MySQL LOAD DATA INFILE: works, but unpredictable line terminator

SDC picture SDC · Jun 7, 2012 · Viewed 23.2k times · Source

MySQL has a nice CSV import function LOAD DATA INFILE.

I have a large dataset that needs to be imported from CSV on a regular basis, so this feature is exactly what I need. I've got a working script that imports my data perfectly.

.....except.... I don't know in advance what the end-of-line terminator will be.

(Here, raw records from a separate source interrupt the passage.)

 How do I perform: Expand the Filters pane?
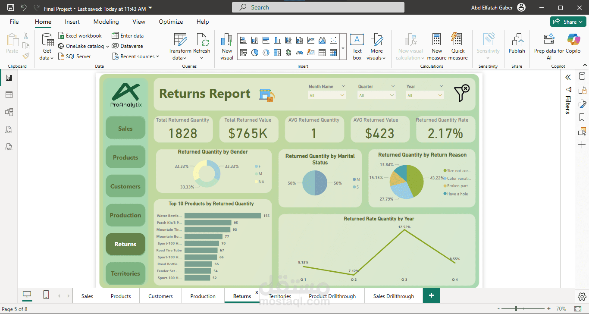[x=568, y=77]
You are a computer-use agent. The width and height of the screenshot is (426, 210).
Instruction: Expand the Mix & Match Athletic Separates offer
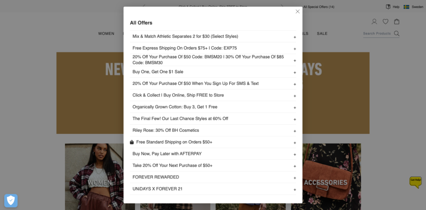click(213, 37)
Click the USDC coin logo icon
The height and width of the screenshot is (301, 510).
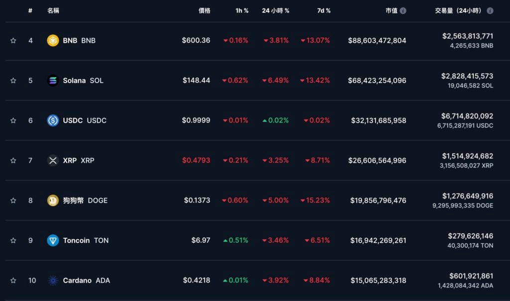coord(53,120)
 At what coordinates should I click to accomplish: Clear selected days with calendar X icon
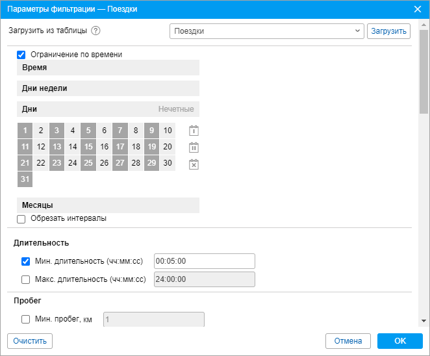(x=193, y=164)
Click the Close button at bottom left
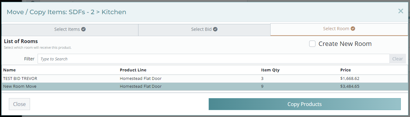The height and width of the screenshot is (117, 410). point(19,104)
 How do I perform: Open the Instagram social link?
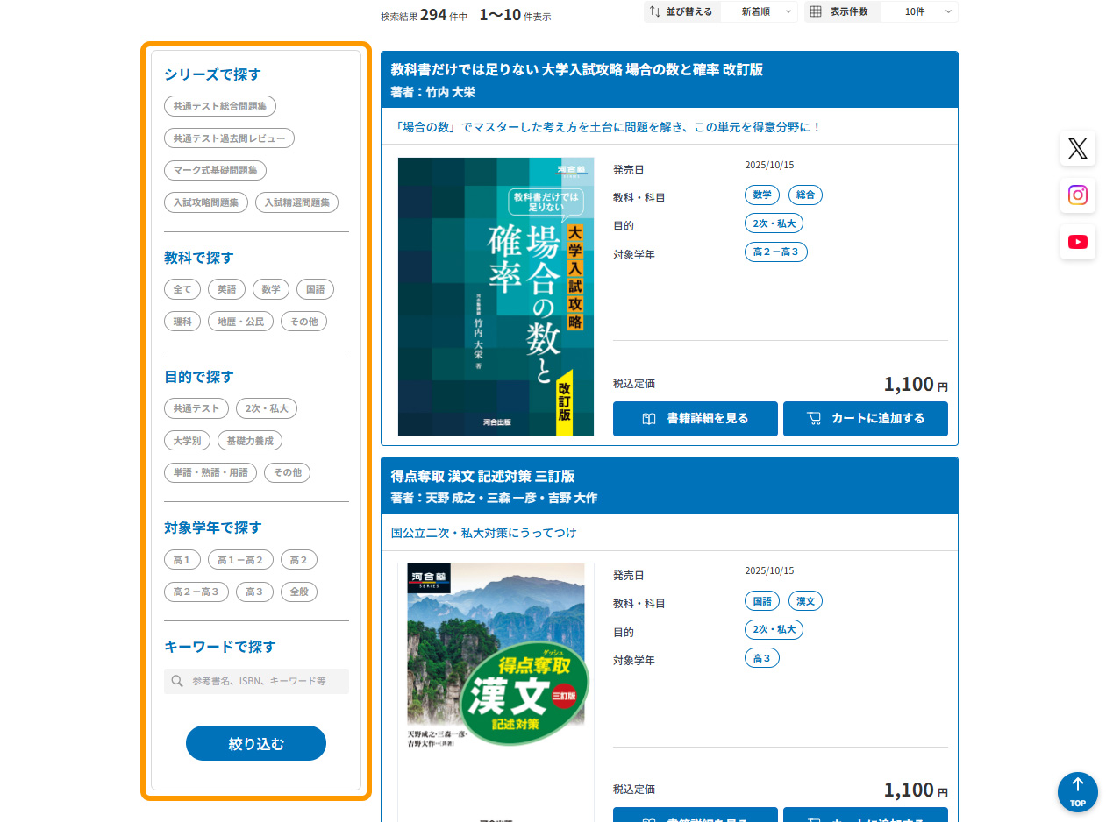[x=1077, y=195]
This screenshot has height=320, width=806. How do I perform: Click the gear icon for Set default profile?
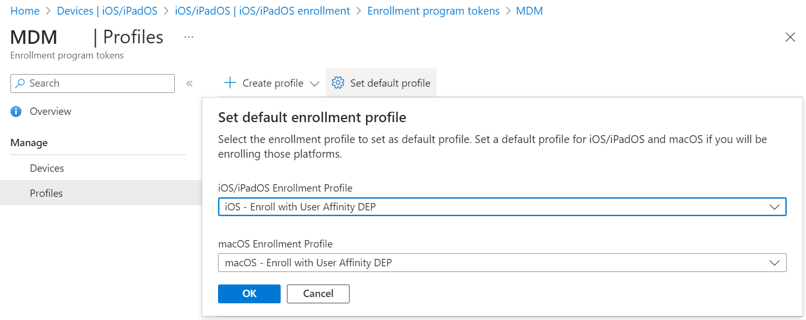pyautogui.click(x=338, y=83)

My SQL code currently looks something like this:

LOAD DATA INFILE '{fileName}'
 INTO TABLE {importTable}
 FIELDS TERMINATED BY ',' OPTIONALLY ENCLOSED BY '"'
 LINES TERMINATED BY '\n'
 IGNORE 1 LINES
( {fieldList} );

This works great for some import files.

However, the import data is coming from multiple sources. Some of them have the \n terminator; others have \r\n. I can't predict which one I'll have.

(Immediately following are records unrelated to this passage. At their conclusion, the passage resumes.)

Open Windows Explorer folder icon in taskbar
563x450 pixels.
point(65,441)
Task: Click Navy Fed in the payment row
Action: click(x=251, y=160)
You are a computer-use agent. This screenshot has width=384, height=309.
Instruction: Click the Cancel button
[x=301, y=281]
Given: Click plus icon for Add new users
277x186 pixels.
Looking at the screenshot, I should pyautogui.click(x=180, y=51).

Is there a way using LOAD DATA INFILE to specify that my lines may be terminated with either \n or \r\n? How do I deal with this?

Answer

Devart picture Devart · Jun 12, 2012

You can specify line separator as '\n' and remove trailing '\r' separators if necessary from the last field during loading.

For example -

Suppose we have the 'entries.txt' file. The line separator is '\r\n', and only after line ITEM2 | CLASS3 | DATE2 the separator is '\n':

COL1  | COL2   | COL3
ITEM1 | CLASS1 | DATE1
ITEM2 | CLASS3 | DATE2
ITEM3 | CLASS1 | DATE3
ITEM4 | CLASS2 | DATE4

CREATE TABLE statement:

CREATE TABLE entries(
  column1 VARCHAR(255) DEFAULT NULL,
  column2 VARCHAR(255) DEFAULT NULL,
  column3 VARCHAR(255) DEFAULT NULL
)

Our LOAD DATA INFILE query:

LOAD DATA INFILE 'entries.txt' INTO TABLE entries
FIELDS TERMINATED BY '|'
LINES TERMINATED BY '\n'
IGNORE 1 LINES
(column1, column2, @var)
SET column3 = TRIM(TRAILING '\r' FROM @var);

Show results:

SELECT * FROM entries;
+---------+----------+---------+
| column1 | column2  | column3 |
+---------+----------+---------+
| ITEM1   |  CLASS1  |  DATE1  |
| ITEM2   |  CLASS3  |  DATE2  |
| ITEM3   |  CLASS1  |  DATE3  |
| ITEM4   |  CLASS2  |  DATE4  |
+---------+----------+---------+